G7 aims to mobilize $600B for global infrastructure program by 2027: Biden
SCHLOSS ELMAU, Germany
US President Joe Biden announced on Sunday that the G7 aims to mobilize $600 billion by 2027 for a global infrastructure program.
“These strategic investments are areas of critical importance to sustainable development, and our shared global stability, health and health security, digital connectivity, gender equality and equity, climate, and energy security,” he said in a press conference in the castle of Elmau in the Bavarian Alps.
This new infrastructure initiative aimed at low- and middle-income countries against the Belt and Road Project, China’s “modern silk road,” the budget of which is expected to reach $10 trillion.
Biden pointed to the infrastructure projects underway in these areas, saying that critical investments would be made in the health sector in order to prepare for future pandemics.
“The US together with the G7 partners and the World Bank, are invested in a new industrial-scale vaccine manufacturing facility in Senegal,” he said, adding that when the facility is complete, it would have the potential to produce “hundreds of millions of doses of vaccine annually for COVID-19 and other diseases.”
“The US, together with the G7 partners and the World Bank, are invested in a new industrial-scale vaccine manufacturing facility in Senegal. When complete, it will have the potential of producing hundreds of millions of doses of vaccines annually for COVID-19 and other diseases,” he said.
This investment will also enhance global vaccine supplies, he noted.
On digital connectivity, Biden underlined the importance of secure information and communications technologies being available to the public.
“Our economy increasingly depends on people’s ability to connect to secure information and communications technologies we need to strengthen the use of trusted technologies,” he said.
This program is mobilizing $335 million in private capital to supply secure network equipment in Africa, Asia, and Latin America, he explained.

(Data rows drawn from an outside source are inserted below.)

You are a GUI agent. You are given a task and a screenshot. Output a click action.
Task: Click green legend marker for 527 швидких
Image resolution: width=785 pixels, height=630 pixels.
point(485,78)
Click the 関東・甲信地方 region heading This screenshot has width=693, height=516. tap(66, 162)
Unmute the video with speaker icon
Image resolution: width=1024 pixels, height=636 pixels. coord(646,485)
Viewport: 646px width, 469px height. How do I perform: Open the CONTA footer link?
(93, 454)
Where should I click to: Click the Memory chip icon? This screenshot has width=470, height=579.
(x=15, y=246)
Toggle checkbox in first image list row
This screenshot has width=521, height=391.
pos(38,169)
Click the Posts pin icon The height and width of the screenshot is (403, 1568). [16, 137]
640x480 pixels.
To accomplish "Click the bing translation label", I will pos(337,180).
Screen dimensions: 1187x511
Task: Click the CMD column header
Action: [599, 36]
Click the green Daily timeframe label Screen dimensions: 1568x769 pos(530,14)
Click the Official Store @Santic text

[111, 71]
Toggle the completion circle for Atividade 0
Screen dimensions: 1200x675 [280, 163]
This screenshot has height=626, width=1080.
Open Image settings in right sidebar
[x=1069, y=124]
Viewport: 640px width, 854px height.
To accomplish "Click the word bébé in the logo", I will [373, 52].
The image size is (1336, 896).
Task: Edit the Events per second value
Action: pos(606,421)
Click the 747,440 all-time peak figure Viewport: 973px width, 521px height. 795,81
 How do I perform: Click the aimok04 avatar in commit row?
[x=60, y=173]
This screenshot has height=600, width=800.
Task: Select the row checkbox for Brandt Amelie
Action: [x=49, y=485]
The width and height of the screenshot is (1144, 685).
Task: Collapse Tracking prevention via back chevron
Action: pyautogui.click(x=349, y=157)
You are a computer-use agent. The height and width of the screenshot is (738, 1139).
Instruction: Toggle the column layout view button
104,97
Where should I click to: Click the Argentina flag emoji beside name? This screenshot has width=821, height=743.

Pointing out Washington’s support for a successful bid by American company SubCom to lay a global subsea telecommunications cable network in a $600 million contract, he said: “This cable will stretch from Southeast Asia through the Middle East, in the Horn of Africa to Europe.”
He also underlined that the entire world was feeling the impact of the Russia-Ukraine war on energy markets.
“We need worldwide effort to invest in transformative clean energy projects to ensure that critical infrastructure is resilient to changing climate,” he said.
Critical materials are necessary for clean energy transition, he noted, saying that, for example, the US government just facilitated a new partnership between two American firms and the government of Angola to invest $2 billion in building new solar projects in the Southern African nation.